YOUR OBJECTIVE :: Your answer must be an exact copy of the lines from the one containing "Task: Open the Quantity dropdown" through the last line of the records below, with no pictures; please include nothing else.

Records drawn from a dataset:
◆ ◆ ◆ ◆

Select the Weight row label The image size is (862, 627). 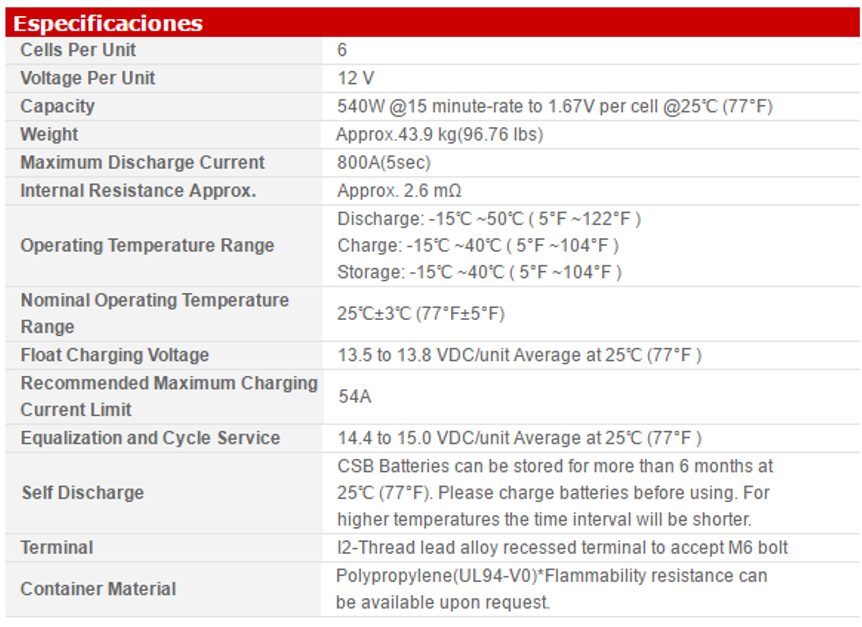pos(49,134)
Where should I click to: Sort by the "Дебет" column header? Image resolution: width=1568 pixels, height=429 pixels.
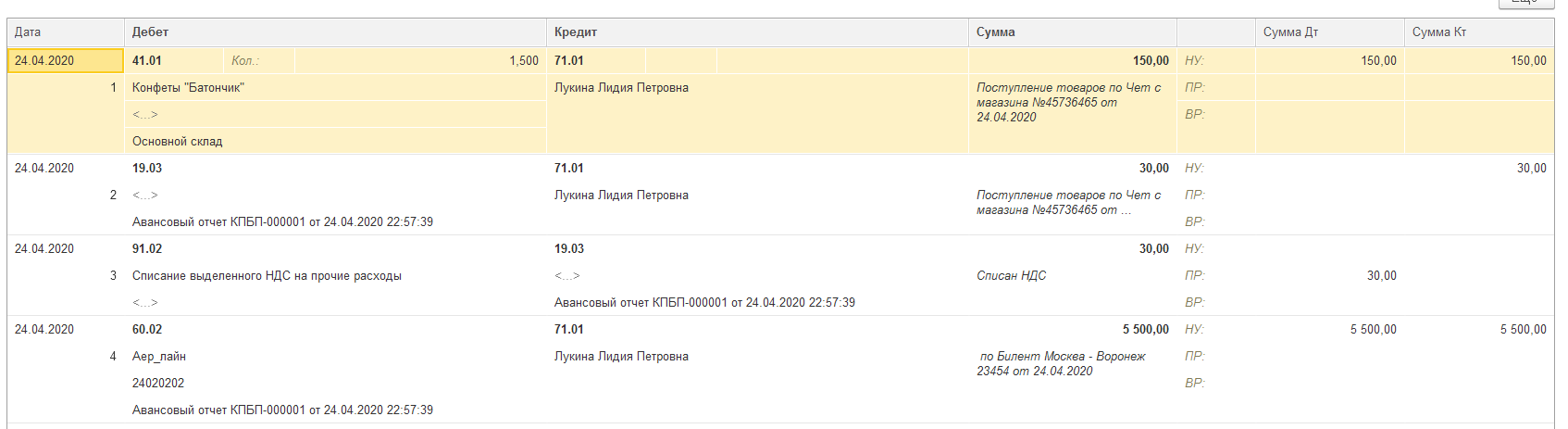click(150, 32)
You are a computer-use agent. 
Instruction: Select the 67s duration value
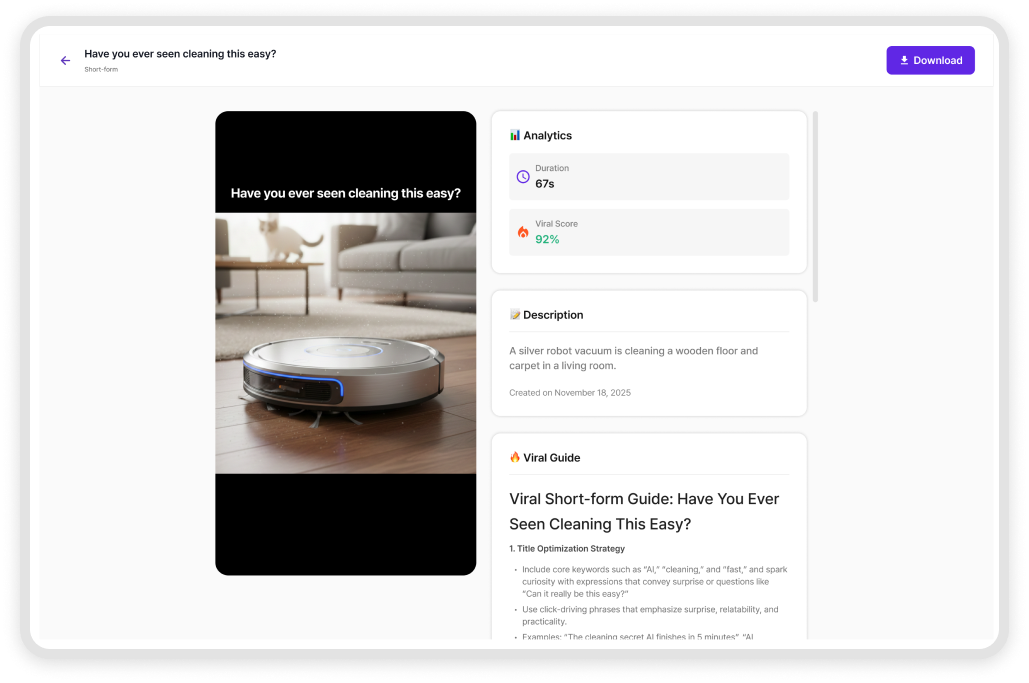click(x=545, y=184)
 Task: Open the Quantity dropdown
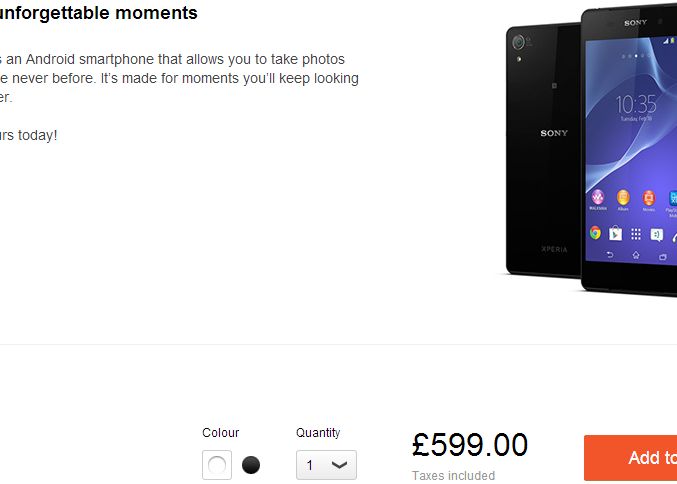pos(326,465)
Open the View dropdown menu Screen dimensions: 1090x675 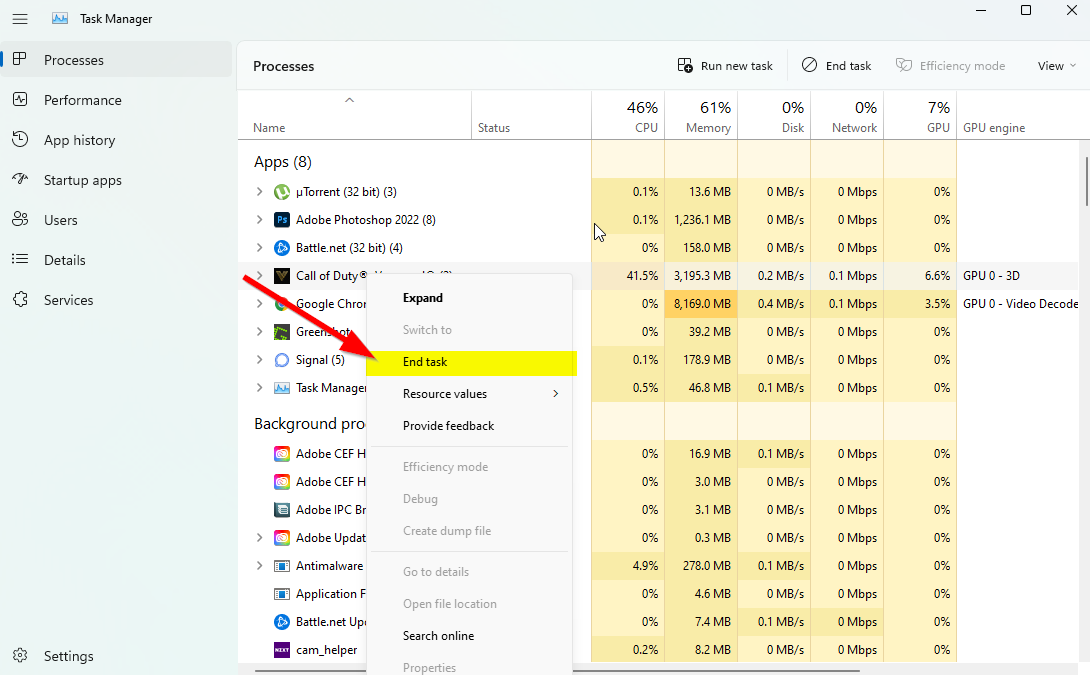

◆ ◆ ◆ ◆

EXERCISE RESULT ::
 Task: Open the Quantity dropdown
pos(326,465)
Open the View dropdown menu Screen dimensions: 1090x675 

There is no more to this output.